PROVIDED DATA:
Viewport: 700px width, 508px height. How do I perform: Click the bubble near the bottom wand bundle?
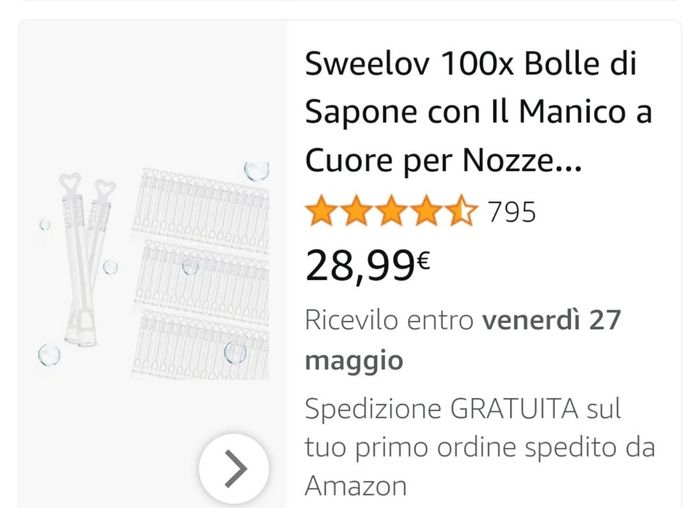pos(235,351)
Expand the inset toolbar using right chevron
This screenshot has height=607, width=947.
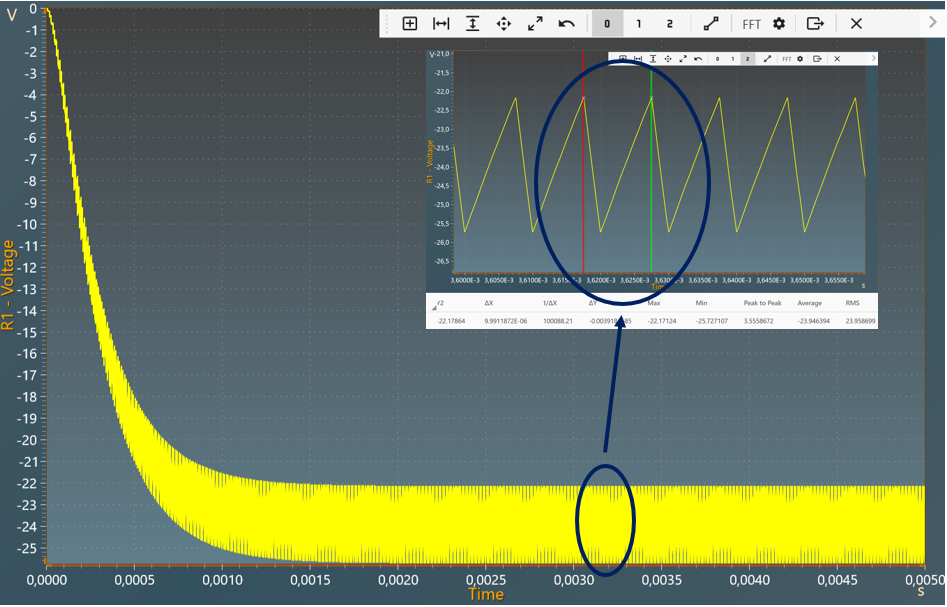click(x=873, y=59)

PROBLEM TO WORK ON: The records above are to be restated exactly, without their pictures.

RESULT BELOW:
Viewport: 700px width, 508px height. How do I perform: Click the bubble near the bottom wand bundle?
pos(235,351)
Expand the inset toolbar using right chevron
This screenshot has height=607, width=947.
click(x=873, y=59)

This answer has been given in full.